Why do you need to have a risk management strategy?
Fluctuations in currency markets can potentially result in significant financial losses for companies; often eating away at profit margins through their impact on different business costs, for example, by increasing payables or reducing receivables. Companies with robust currency hedging strategies can take steps to mitigate these risks, but selecting an appropriate currency strategy can be fraught with complexities. Smart Currency Business works with companies to create tailored currency hedging strategies to manage their foreign exchange (FX) risk, protecting their bottom line by conducting thorough reviews of the potential risks and their different impacts on the business.
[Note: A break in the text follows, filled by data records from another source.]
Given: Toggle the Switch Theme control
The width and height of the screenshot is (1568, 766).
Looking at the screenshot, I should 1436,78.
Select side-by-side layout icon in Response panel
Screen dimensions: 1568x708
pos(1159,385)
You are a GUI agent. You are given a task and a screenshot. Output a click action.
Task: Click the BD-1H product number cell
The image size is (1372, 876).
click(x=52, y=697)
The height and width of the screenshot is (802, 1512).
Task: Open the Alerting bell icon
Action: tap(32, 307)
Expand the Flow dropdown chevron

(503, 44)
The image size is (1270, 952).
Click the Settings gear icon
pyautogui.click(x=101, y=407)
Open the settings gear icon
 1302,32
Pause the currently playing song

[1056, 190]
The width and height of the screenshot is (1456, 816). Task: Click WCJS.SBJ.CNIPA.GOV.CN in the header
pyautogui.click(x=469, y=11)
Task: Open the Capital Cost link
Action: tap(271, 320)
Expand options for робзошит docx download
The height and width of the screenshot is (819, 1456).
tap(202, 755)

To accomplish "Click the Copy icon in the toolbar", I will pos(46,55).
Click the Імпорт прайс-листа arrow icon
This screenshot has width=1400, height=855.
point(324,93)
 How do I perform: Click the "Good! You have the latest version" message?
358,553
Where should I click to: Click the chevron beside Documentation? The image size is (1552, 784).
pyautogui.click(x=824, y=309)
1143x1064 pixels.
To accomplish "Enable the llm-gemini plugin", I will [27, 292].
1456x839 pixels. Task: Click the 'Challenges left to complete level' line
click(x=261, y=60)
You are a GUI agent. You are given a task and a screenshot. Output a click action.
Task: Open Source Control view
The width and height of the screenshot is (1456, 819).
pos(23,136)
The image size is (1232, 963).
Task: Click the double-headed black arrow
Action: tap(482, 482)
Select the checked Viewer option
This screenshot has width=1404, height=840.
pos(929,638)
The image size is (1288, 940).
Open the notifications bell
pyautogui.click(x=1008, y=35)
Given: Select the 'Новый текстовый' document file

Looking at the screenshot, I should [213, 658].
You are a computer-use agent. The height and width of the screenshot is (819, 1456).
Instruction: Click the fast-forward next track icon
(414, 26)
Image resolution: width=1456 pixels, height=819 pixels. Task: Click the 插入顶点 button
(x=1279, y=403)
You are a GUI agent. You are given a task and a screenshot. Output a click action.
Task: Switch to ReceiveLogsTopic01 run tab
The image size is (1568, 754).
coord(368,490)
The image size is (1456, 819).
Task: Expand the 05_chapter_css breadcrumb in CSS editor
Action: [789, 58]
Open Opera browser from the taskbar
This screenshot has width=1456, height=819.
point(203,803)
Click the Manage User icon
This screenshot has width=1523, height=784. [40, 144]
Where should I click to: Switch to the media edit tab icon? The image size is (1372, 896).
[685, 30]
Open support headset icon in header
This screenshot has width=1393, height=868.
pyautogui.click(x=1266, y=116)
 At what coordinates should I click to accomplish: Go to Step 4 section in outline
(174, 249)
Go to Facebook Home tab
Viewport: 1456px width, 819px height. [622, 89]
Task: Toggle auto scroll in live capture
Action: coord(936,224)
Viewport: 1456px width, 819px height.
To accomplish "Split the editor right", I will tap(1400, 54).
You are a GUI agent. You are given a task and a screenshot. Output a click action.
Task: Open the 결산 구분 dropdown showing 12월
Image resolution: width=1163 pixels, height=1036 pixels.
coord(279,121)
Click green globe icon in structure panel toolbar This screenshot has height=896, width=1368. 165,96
Understanding and evaluating the risk
In order to create a comprehensive treasury management and currency strategy, the first step is to understand the different economic and business risks and evaluate their impact.
Currency market risk can be attributed to a number of economic and business factors:
- Transactional risk
Transactional risk relates to the exposure caused through regular business transactions and day-to-day business, for example, payables to overseas suppliers, receivables from the sale of exported goods and/or services, international intercompany payments, and funding/dividend exposures from overseas assets.
- Translational risk
Translation risk arises when companies conducting business in foreign markets need to translate the value of their overseas assets and liabilities into their home currency, in order to consolidate parent and foreign subsidiary financial statements. Fluctuating currency exchange rates can have a significant impact upon shareholders’ investments.
- Economic risk
Economic risk arises from the performance of global and domestic markets and their effects on your business.
Business factors contributing to currency risk:
Your company’s budget rate
Knowing your budget rate can be useful in helping you to make financial projections. In order to set your budget rate, you must assess the risk appetite of your business. This will also help you decide whether the right currency hedging strategy route for you consists of more straightforward currency products, such as spots and forwards, or more complex option solutions, where you can mitigate certain elements of adverse currency fluctuation risks. Your budget rate should be based on a realistic level, close to the current market rate.
Average transfer times
Quicker transfer times can allow you to pay for and make purchases on time, strengthening relationships with suppliers.
Seasonality/time of year
Is your business subject to large seasonal demands? What time of year is it in relation to your financial year-end and are any key payables/receivables already anticipated or scheduled?
Which countries your company is regularly trading with and the strength of their currencies
Whether they are suppliers, manufacturers, importers, exporters, retailers or distributors, the countries that are home to your key business relationships and the strength of the corresponding currencies are crucial in assessing your risk.
The frequency and timing of currency transactions
Your currency strategies will need to be tailored depending on key factors, for example, the frequency of future payments along with the predictability of rates around the dates of these payments. If you only make occasional international payments, a spot contract may suit your needs. If you make regular payments to countries with volatile currencies, it is worth considering forward contracts and potentially more sophisticated hedging strategy.
It is also important to match as closely as possible the cost of any raw materials or goods against predicted sales revenue, factoring in future market movements. For example, if sterling weakens unexpectedly against the US dollar, your pounds essentially buy less for the same money, and so this will need to be incorporated into your company’s currency hedging strategy. In this situation, it may be suitable to use US dollars from sales to pay for suppliers, manufacturers or staff in the US to minimise these effects.
There are numerous global and domestic economic risks, accompanied by your own business factors, that need to be considered when making overseas transactions. If you get it wrong, the losses can eradicate your profit, leaving you out of pocket. Creating and implementing the right treasury management and currency hedging strategy is therefore essential when trading in the international markets.